Is Poe really the most influential American writer? Note that I didn’t say “greatest,” for which there must be at least a dozen viable candidates. But consider his radiant originality. Before his death in 1849 at age 40, Poe largely created the modern short story, while also inventing or perfecting half the genres represented on the bestseller list, including the mystery (“The Murders in the Rue Morgue,” “The Gold-Bug”), science fiction (“The Facts in the Case of M. Valdemar,” “The Conversation of Eiros and Charmion”), psychological suspense (“The Tell-Tale Heart,” “The Cask of Amontillado”) and, of course, gothic horror (“The Fall of the House of Usher,” “The Masque of the Red Death,” the incomparable “Ligeia”).

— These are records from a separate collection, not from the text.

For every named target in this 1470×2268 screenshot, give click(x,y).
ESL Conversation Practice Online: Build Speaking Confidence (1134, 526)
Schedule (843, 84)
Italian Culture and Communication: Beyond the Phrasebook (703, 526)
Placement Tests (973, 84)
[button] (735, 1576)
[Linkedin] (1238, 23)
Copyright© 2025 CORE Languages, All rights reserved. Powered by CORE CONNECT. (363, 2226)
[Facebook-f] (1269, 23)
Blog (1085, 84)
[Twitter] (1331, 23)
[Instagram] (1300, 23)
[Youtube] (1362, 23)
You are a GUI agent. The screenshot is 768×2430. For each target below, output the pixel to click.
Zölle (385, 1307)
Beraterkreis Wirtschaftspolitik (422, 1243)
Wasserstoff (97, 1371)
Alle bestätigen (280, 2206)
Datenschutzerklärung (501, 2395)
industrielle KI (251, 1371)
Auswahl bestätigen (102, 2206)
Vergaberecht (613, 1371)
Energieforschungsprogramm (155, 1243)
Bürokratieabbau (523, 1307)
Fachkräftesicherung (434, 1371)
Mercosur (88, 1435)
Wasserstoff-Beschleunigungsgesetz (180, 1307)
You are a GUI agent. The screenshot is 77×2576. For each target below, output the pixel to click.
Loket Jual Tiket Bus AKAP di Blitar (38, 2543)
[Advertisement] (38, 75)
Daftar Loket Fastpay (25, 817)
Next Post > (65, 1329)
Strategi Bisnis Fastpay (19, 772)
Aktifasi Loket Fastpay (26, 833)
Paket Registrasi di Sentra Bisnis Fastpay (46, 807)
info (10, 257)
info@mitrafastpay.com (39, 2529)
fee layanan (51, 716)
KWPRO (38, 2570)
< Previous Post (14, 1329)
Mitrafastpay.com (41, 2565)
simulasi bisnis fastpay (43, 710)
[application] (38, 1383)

That’s just the fiction. W.B. Yeats once named Poe “the greatest of American poets,” which does sound absurd. Still, few poems are more famous than “The Raven” with its dolorous tocsin, “Nevermore.” Among my own earliest memories is hearing my steelworker father, not a bookish man, regularly murmur the first stanza of “Annabel Lee”: “It was many and many a year ago/ In a kingdom by the sea . . .”

Finally, Poe — like several of his characters — haunts us from beyond the grave. When we peer at the mournful figure in those familiar daguerreotypes, we seem to glimpse the emblematic image of the modern artist as misunderstood genius, prey to melancholy, drawn to self-destruction.